=== Parts of the exercise ===
a) Answer these questions using the article on Stag Furniture leaflets, one answer per line:
(i) What year is the McIntosh catalogue the writers also have?
(ii) From what year were John and Sylvia Reid employed by Stag?
(iii) In what year was the Cumberland range introduced?
b) Write the next part of the article on Stag Furniture leaflets, picking up after its final sentence.

=== Passage to read ===
Stag Furniture from cutting edge to super boring !

We’ve recently purchased 3 Stag Furniture leaflets from 1961 , and they show the amazing diversity of the market for new furniture at the time . The British furniture industry was on the cusp of embracing the contemporary and modern , but as a large percentage of the buyers were very conservative in their tastes some makers like Stag liked to cover themselves and make pieces for both trendy and traditional home owners . We also have a McIntosh 1962 catalogue , and they too were trying to appeal to as many people as possible . Others like G Plan and White + Newton were targeting just the buyers who were looking for the latest look .

McIntosh soon ditched their traditional pieces and unashamedly went totally contemporary , but Stag if anything moved from cutting edge to more safe and conservative designs as the 1960s progressed . Both firms did very well in the 1960s and well into the 1970s .

The first 1961 Stag leaflet we have is for their “A ” Range bedroom furniture the cover  is stylish and modern at first look , but inside you’ll find 1930s influenced pieces that would have been designed in the early 1950s . The leaflet starts ” Stag A Range – famous in the field of traditional oak furniture -combines fine quality and taste with most reasonable prices ” . As an auctioneer for over 20 years I saw and sold large numbers of these pieces and ones similar to them , and would never have thought they were still being marketed in the early 1960s !

The other 1961 Stag Leaflet shows all the ranges designed by the husband and wife team of John and Sylvia Reid who are acknowledged as such in the brochure . Their 3 best known contemporary ranges are shown as is a traditional and boring design that was the predecessor of the Minstrel range which was going to be the backbone of the Stag business for well over 20 years . John ( 1925-1992 ) + Sylvia ( born 1924 ) were trained as architects and were employed by Stag from 1952 when the A Range was already being produced . The Cumberland range , later shortened to C Range was introduced in 1953 not long after the end of the wartime Utility Furniture Scheme had ended . By 1957 52% of Stag sales were from the still growing range . Fineline came in in 1960 and soon after Stag’s first dining set which we think of as the S Range .

(Pointing records for screenshots and pages)
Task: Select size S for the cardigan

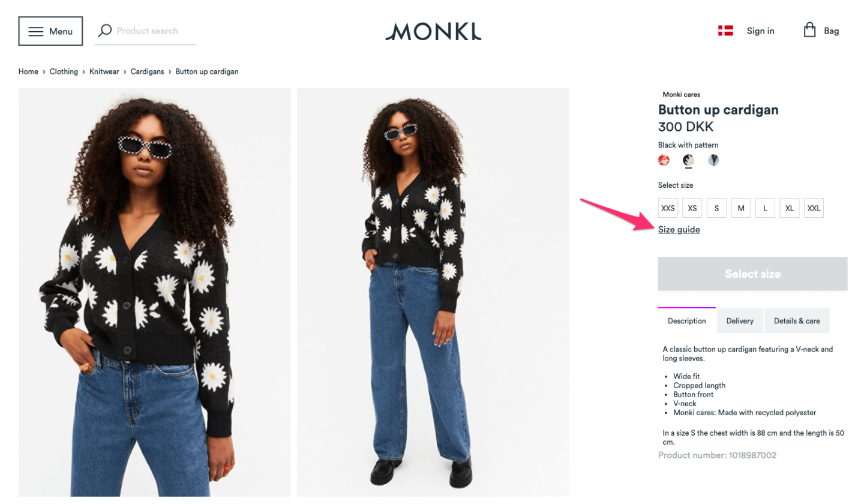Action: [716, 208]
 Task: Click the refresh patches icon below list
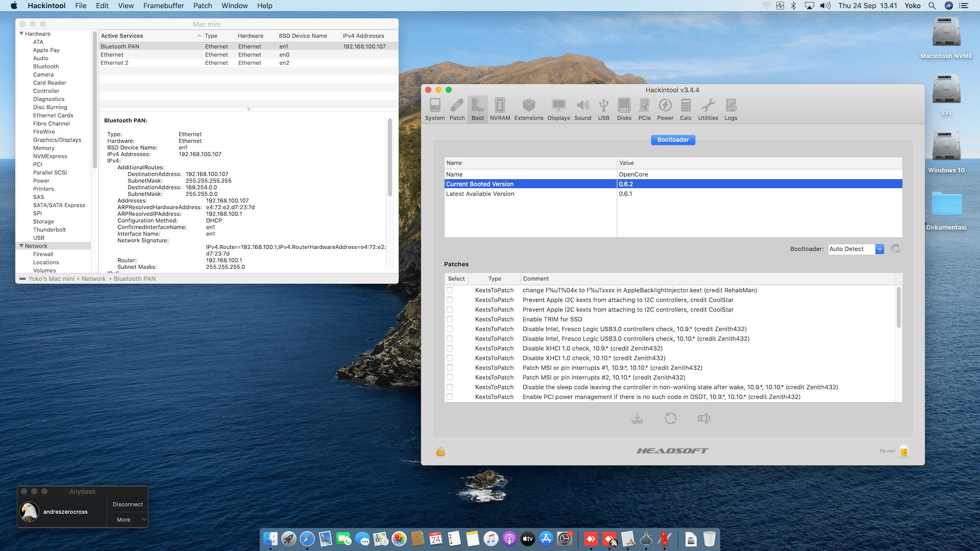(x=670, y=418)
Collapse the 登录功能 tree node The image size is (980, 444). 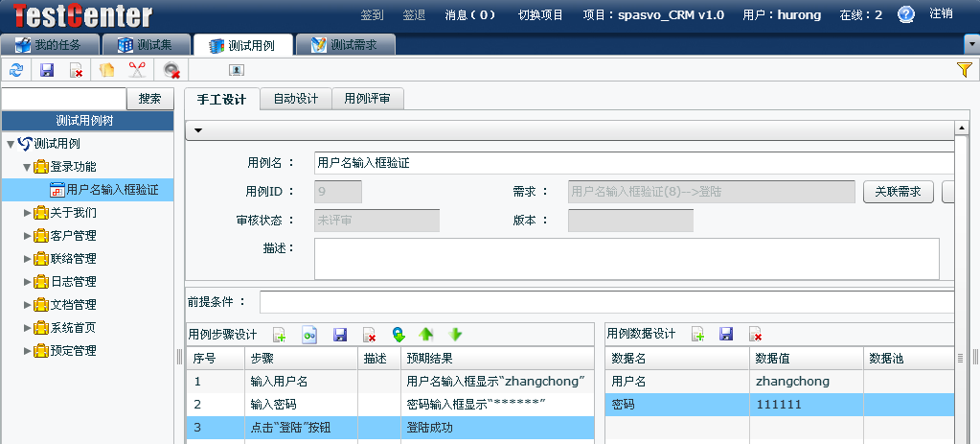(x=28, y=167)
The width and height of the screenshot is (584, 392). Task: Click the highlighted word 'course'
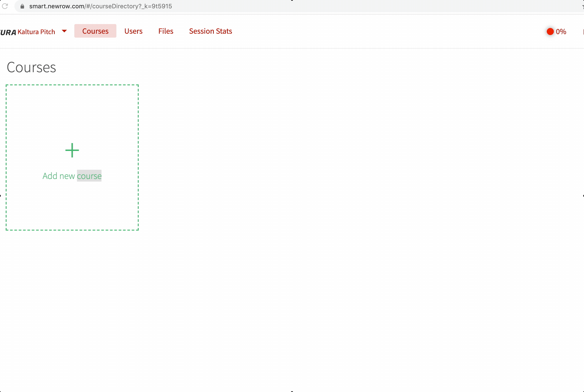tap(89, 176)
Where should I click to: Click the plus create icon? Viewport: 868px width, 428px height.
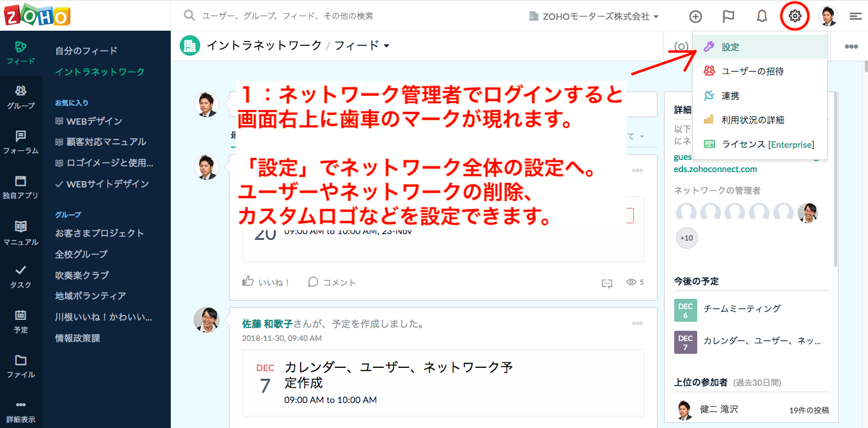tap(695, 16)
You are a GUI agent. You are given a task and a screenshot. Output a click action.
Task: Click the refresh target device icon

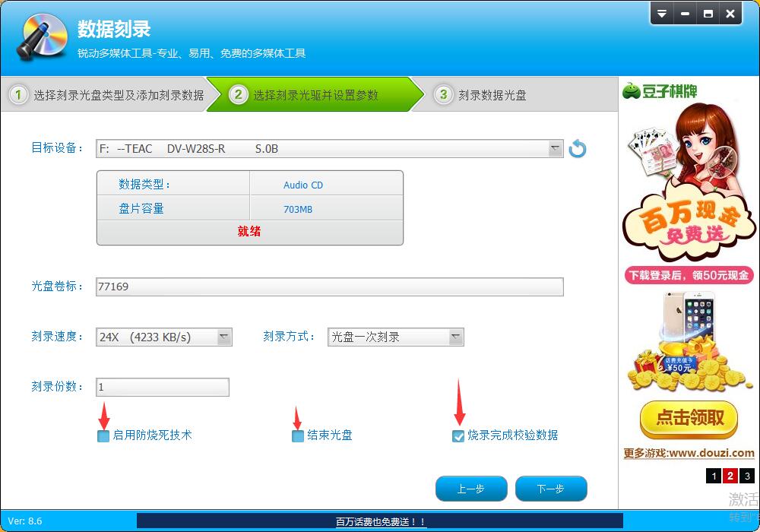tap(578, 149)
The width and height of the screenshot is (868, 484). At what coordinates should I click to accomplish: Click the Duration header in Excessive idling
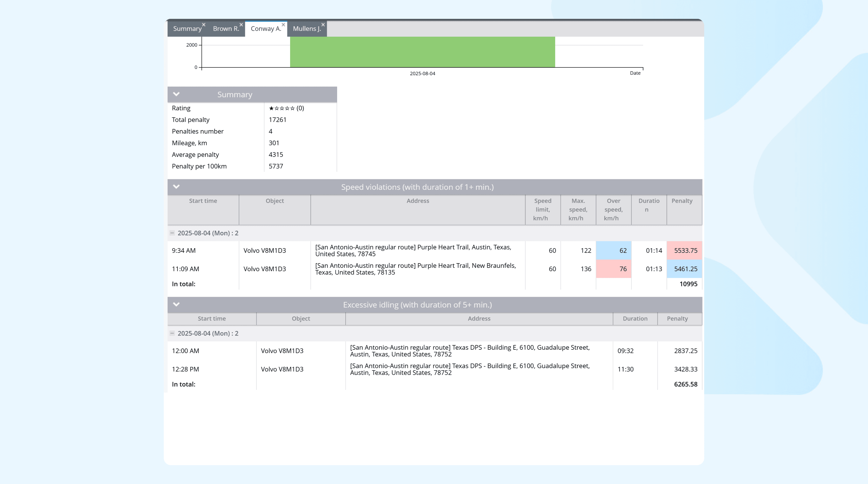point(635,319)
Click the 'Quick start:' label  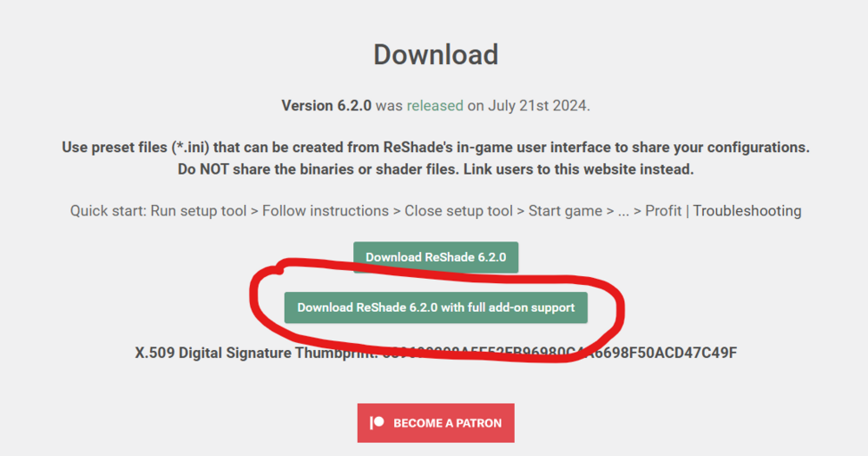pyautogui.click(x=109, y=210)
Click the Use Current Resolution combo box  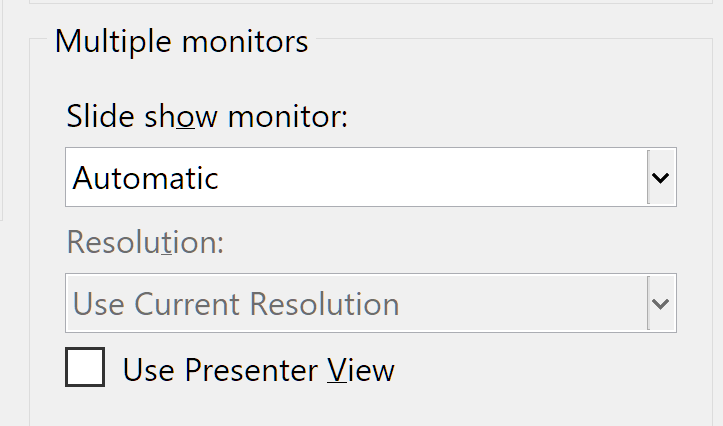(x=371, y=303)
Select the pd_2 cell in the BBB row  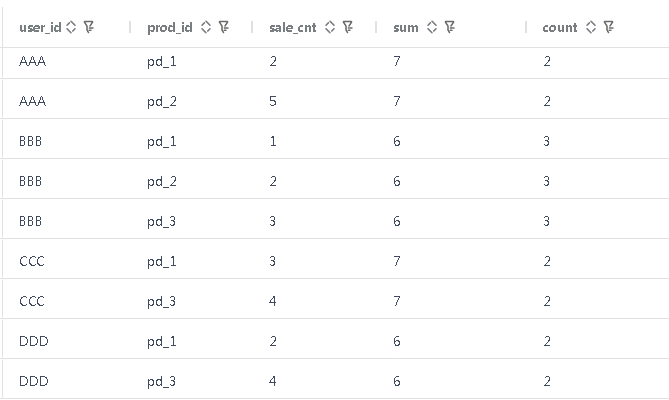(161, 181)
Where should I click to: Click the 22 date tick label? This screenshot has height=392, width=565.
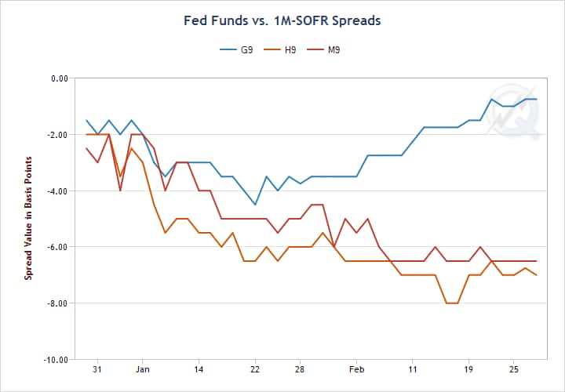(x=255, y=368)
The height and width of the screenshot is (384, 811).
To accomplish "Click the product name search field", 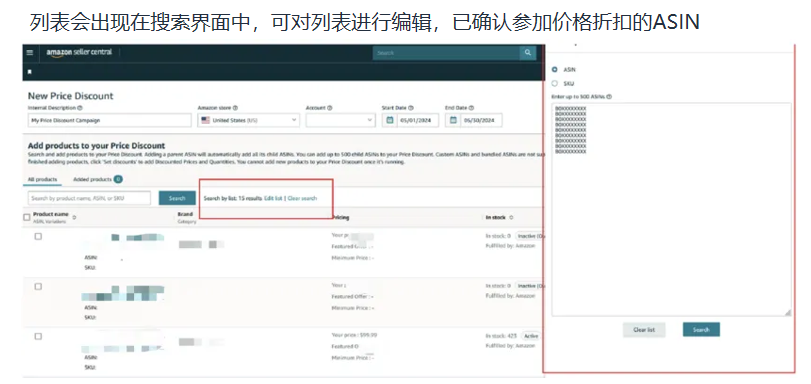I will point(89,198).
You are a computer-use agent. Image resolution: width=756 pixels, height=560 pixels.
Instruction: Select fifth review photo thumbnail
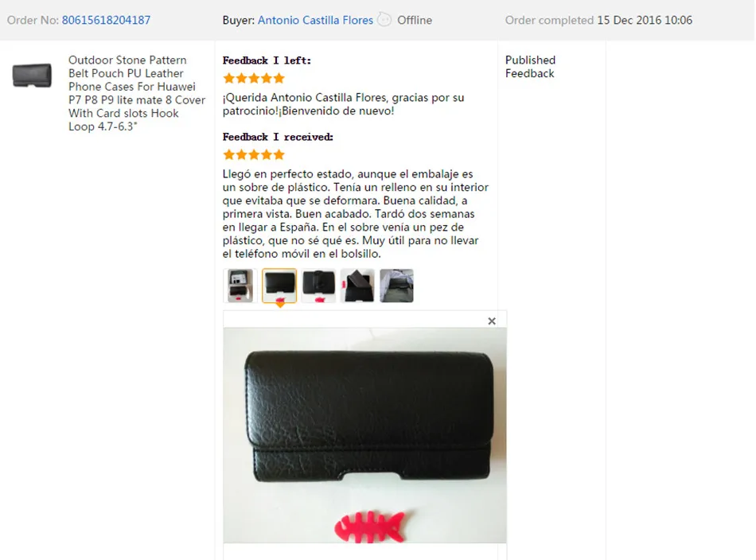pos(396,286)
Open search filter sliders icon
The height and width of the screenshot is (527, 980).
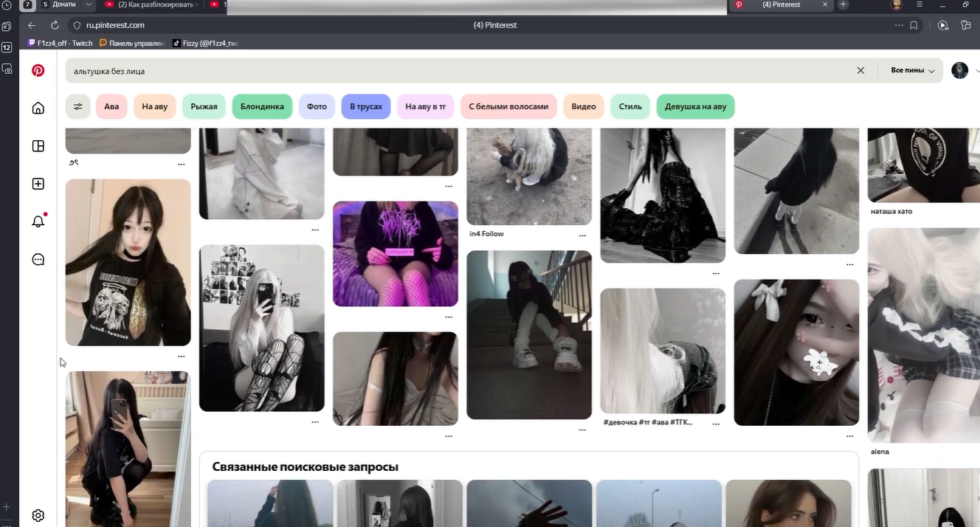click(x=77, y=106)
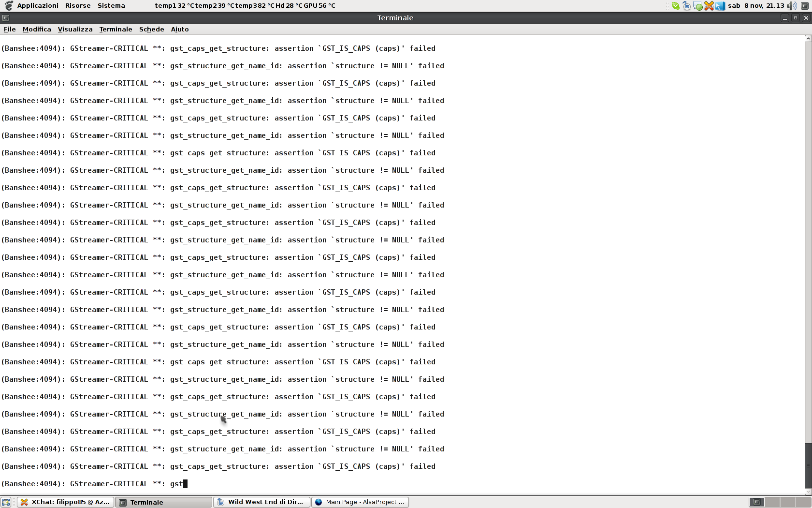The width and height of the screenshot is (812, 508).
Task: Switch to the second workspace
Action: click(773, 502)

=== Answers to each task ===
a)
(i) 1962
(ii) 1952
(iii) 1953

b)
Also in the 1961 leaflet along with the C Range , Fineline and dining pieces was the 1959 designed traditional oak Madrigal bedroom set which the Reids came up with to meet the demands of Stag’s traditional family owners . At first it wasn’t successful , but in 1963 appearing in a darker hardwood veneer called Makore and  under the name Minstrel it suddenly took off , and was made for some 40 years by Stag and the various companies that took over the name and business . By 1963 the Reids were so busy with their architectural work that they ended their design work for Stag . If you want to know more about the Reids and other influential British mid-century designers such as Robert Heritage , William Plunkett , Robin Day , as well as more recent names then it’s well worth buying an excellent book by Lesley Jackson called ” Modern British Furniture Design since 1945 “.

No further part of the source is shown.